Dear uncle is in hospital, visited him and can see tat he is really suffering. Y did this hv 2 happen 2 his uncle? His children are still so young. If anything happen can the wife tk it? I doubt so. Guess his auntie must be feeling so helpness, cos knowing tat her husband had got lung cancer and probably left 6mths-12mths of life and yet there is nothing she can do.
Y create human and let human suffer? It just suckz.
Met up with alinna but I was late for almost 2hrs. - Gal I'm sorry.
But work gotta finish and must visit his uncle otherwise I will feel very bad. - You shld know me well.
alinna told me bout her bf proposing 2 her. It was indeed a very surprising and a different 1. Involve police officers and vehicles. Really happy for her. Lucky girl being so loved by nicholas. Seriously I yearn for Dear 2 do so.
Couples shld be this way, treasuring each other. Cos I always tink after this life will we ever meet again or we might not even know each other.
Read silin blog just now, can see tat she still loves terence and I tink terence still loves her. Then y dun the 2 of them have a chat and solve things. Y gotta end things this way? Isnt it 2 harsh? Well, duno wats in their heads.

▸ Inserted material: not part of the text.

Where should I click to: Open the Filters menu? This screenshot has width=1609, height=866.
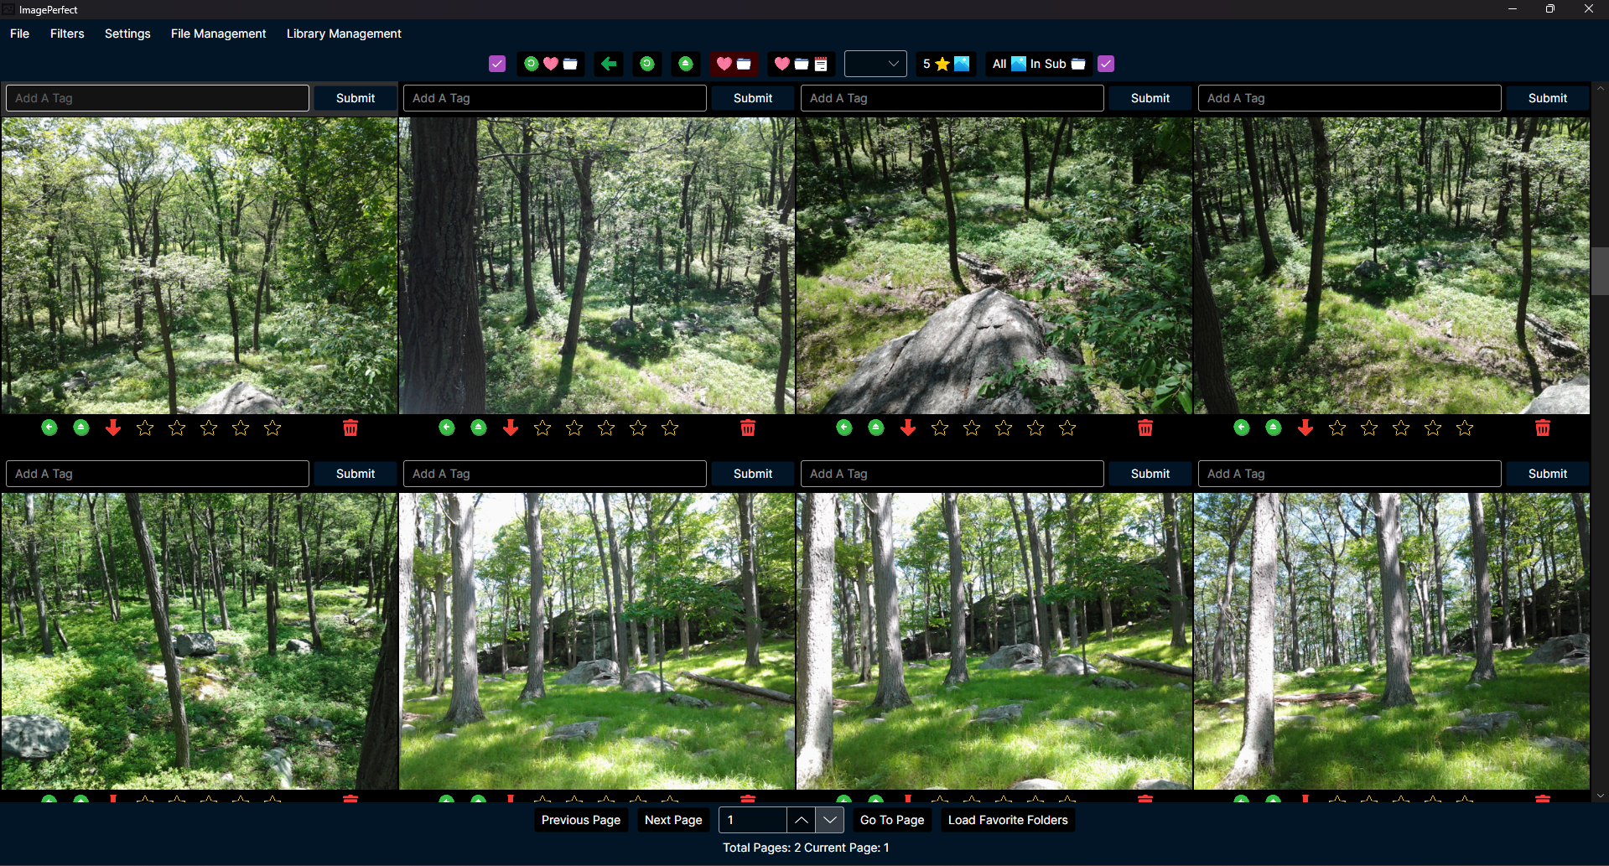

25 days nve see him le and yes till this moment I m still crying as and when, especially when I m alone and when going 2 bed. I really miss him. Does he knows tat? Does he know hw I feel? Did he consider my feelings? I have been acting in front of his parents, my family, my frens and my colleagues. Trying 2 pretend I m perfectly ok cos I know they r all worry about me. But seriously I feel damn bloody down in me but I didnt tell any1 cos no 1 understand except myself. I had been very rude 2 my Mummy, I feel bad about it but I m really feeling down and wat she asked makes me very vex. Haiz.
Days without u are the hardest 2 cope.
Was looking through the pictures I took at dbl o. I find tat the smiles on my face r so fake. Tat isnt Anna. Where is she? Where is the lucky Anna tat lots of ppl envy? Y did things became like tat? I really dunno. Only wish things were fine.
My dear I really miss u, will u give us a chance?